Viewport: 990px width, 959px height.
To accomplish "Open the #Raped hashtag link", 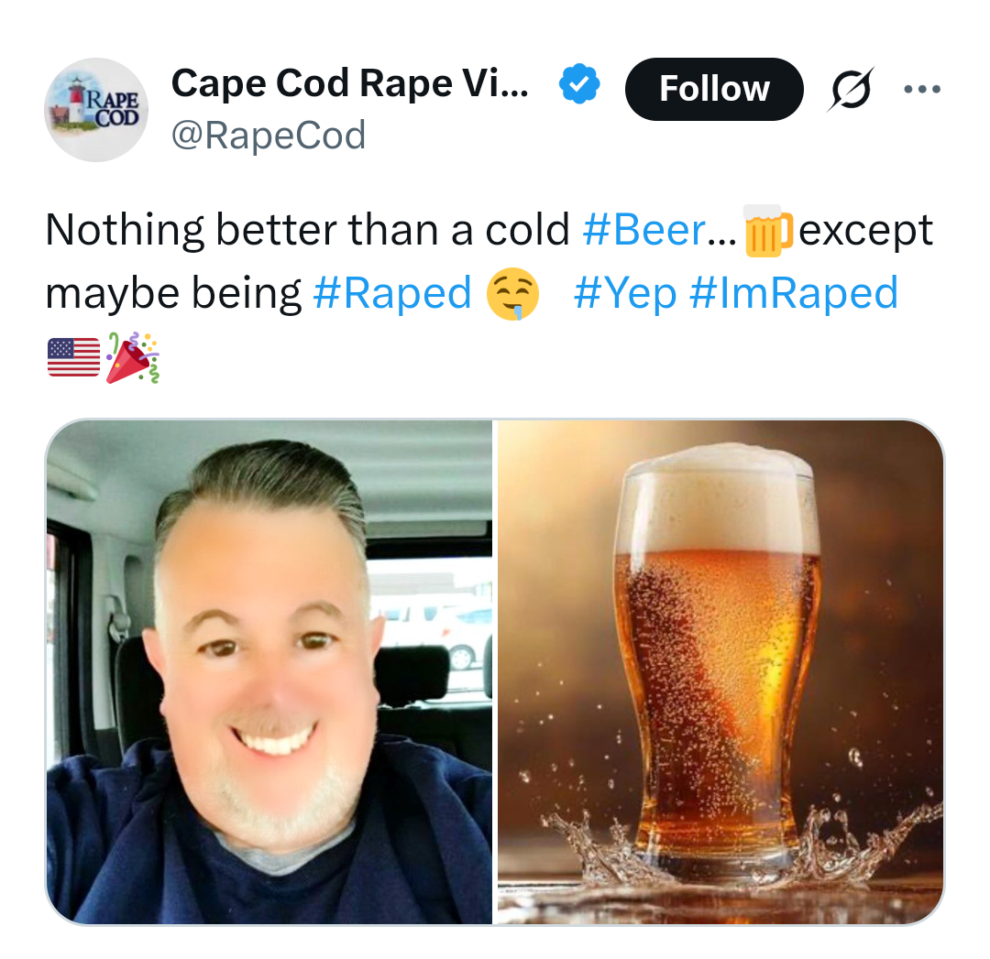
---
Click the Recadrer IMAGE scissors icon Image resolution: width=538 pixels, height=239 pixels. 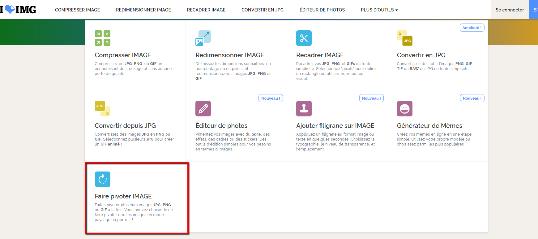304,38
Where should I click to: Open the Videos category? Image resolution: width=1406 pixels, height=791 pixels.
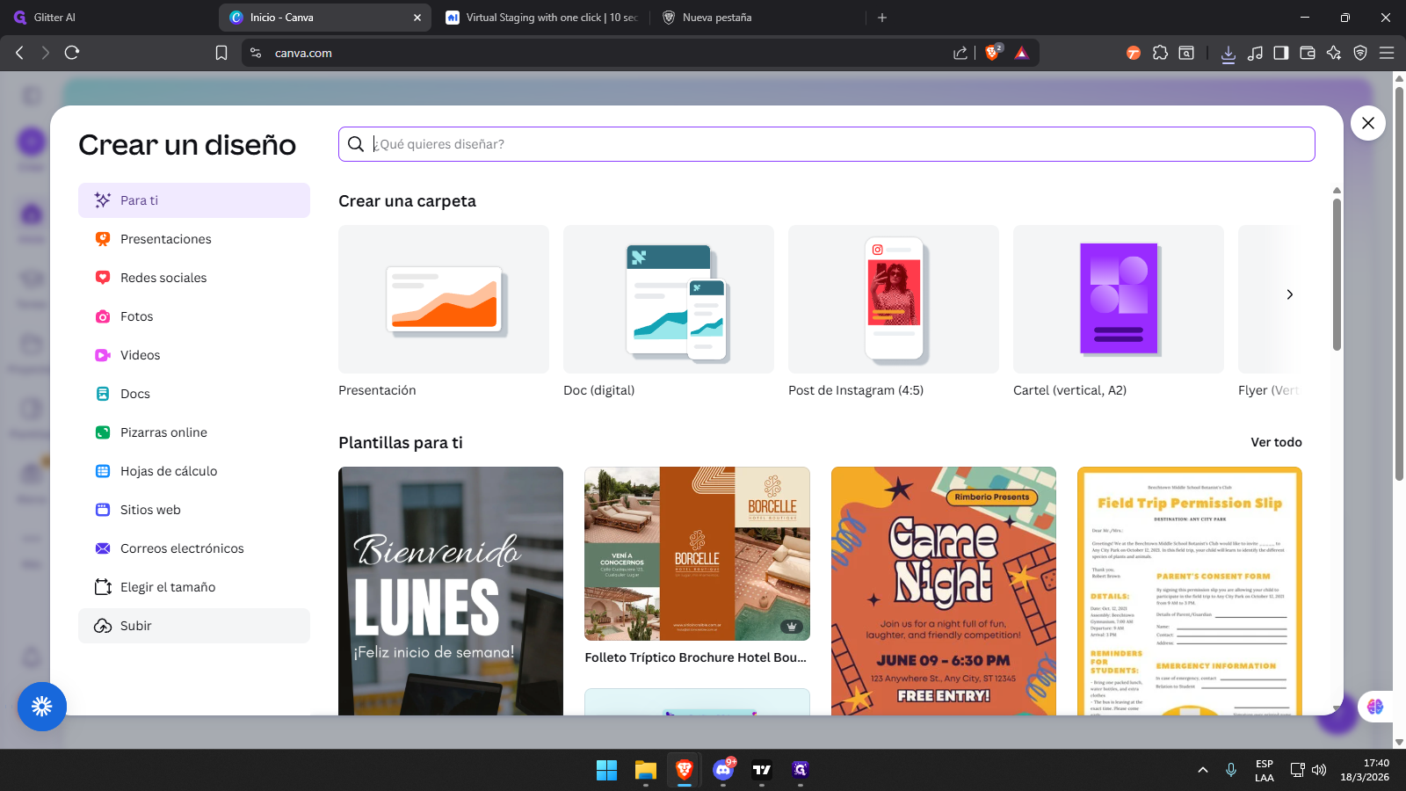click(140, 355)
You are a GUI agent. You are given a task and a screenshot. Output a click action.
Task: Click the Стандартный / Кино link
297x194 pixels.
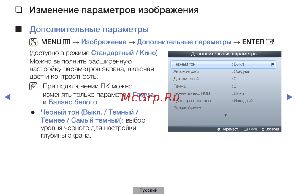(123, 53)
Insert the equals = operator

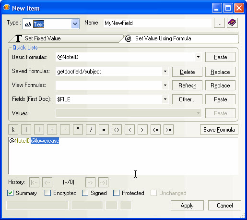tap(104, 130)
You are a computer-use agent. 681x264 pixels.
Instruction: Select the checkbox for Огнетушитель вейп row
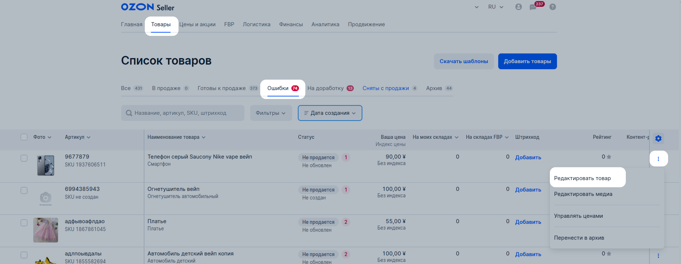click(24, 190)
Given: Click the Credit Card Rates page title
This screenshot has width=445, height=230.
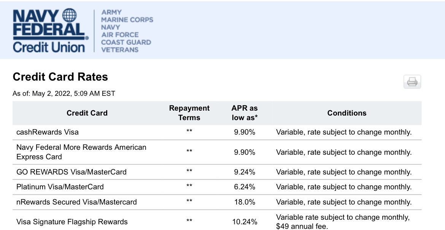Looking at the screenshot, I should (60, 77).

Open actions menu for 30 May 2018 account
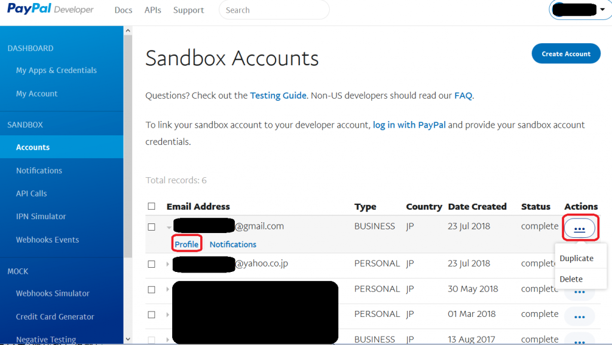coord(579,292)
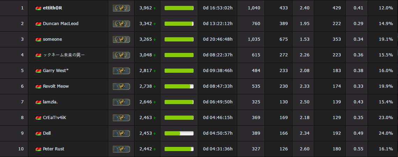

:: WORK TO BE COMPLETED ::
In the listing above, the required lines run from the line with "Viewport: 990px width, 959px height." through the line with "the #Raped hashtag". Output exactly those lines, omitting pictures.

:: SOLUTION TO THE EXERCISE ::
Viewport: 990px width, 959px height.
To accomplish "Open the #Raped hashtag link", 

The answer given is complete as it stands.